Circulating monocytes were enriched by Rosette Sep, according to the manufacturer’s instructions. The purity of the CD14+ monocytes in all cases was greater than 90%. The binding and uptake of EVs and EV-ICs stained with 2 μM CFSE by monocyte subsets and phagocytes after 24 h of culture were performed at a ratio of 1:3 (cell: EVs) as reported19. To estimate the mean fluorescence intensity (MFI) of cells that internalized EVs, the samples were acquired on a flow cytometer in the presence or absence of 0.01% v/v trypan blue to quench the green fluorescence of surface-bound EVs.

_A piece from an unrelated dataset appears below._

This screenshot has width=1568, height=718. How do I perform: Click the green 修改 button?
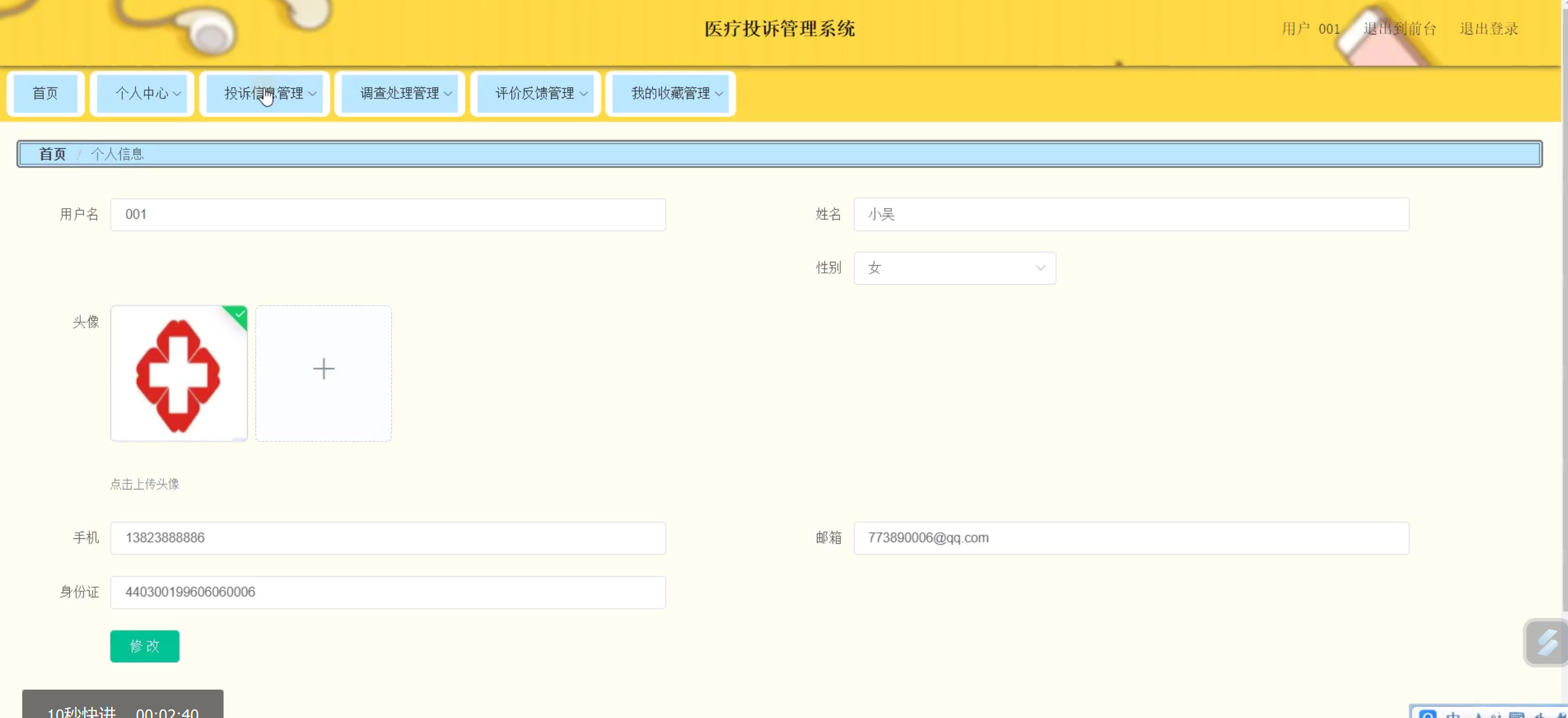coord(145,646)
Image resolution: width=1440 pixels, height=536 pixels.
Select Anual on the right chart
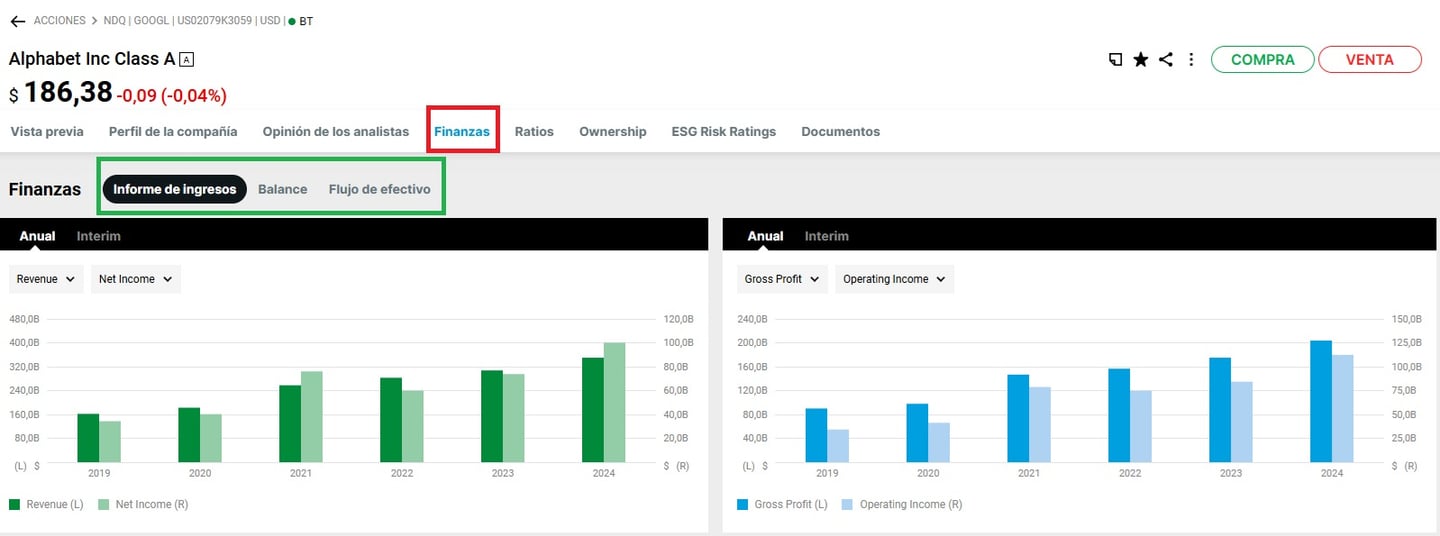(765, 236)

Approximately 1.2 × 105 monocytes were cultured as we previously described54. Briefly, the cells were adhered in RPMI-1640-GlutaMAX with 0.5% inactivated autologous serum-depleted of EVs (iSA-f)19. Then, the cells were incubated in RPMI-1640 with 10% iSA-f in the presence or absence of EVs and EV-ICs for 120 hours. The supernatants were collected and frozen at −20 °C until cytokine assessment by CBA.

Data analysis

Comparisons among the RA groups’ patients and HCs were performed by Kruskal–Wallis test and Dunn’s post-hoc test (data as median ± interquartile range). Comparisons of more than one variable were performed by using ANOVA-II and Bonferroni post-hoc test (data as mean ± standard deviation). Statistical significance was set at p ≤ 0.05; *p ≤ 0.05, **p ≤ 0.01, ***p ≤ 0.001, and ****p ≤ 0.0001. Correlations were made by determining the Spearman’s rank coefficient with a 95% confidence interval. To illustrate the variations in size and content of EVs, t-SNE analysis was applied, with perplexity set to 100, and down sampling to 50,000; t-SNE plots were colored according to the expression of chosen channels by using ACCENSE 0.0.5-beta software55. The gating analyses, cells/EV frequencies, and MFI were estimated by using FlowJo 10.2 software. The statistical analysis was performed by using GraphPad Prism version 7.2 (GraphPad Soft-ware Inc., San Diego, CA). Multivariate discriminant analysis and PCA were performed by using Statgraphics X64 Centurion XVI (Statpoint Technologies, Warrenton, VA, USA).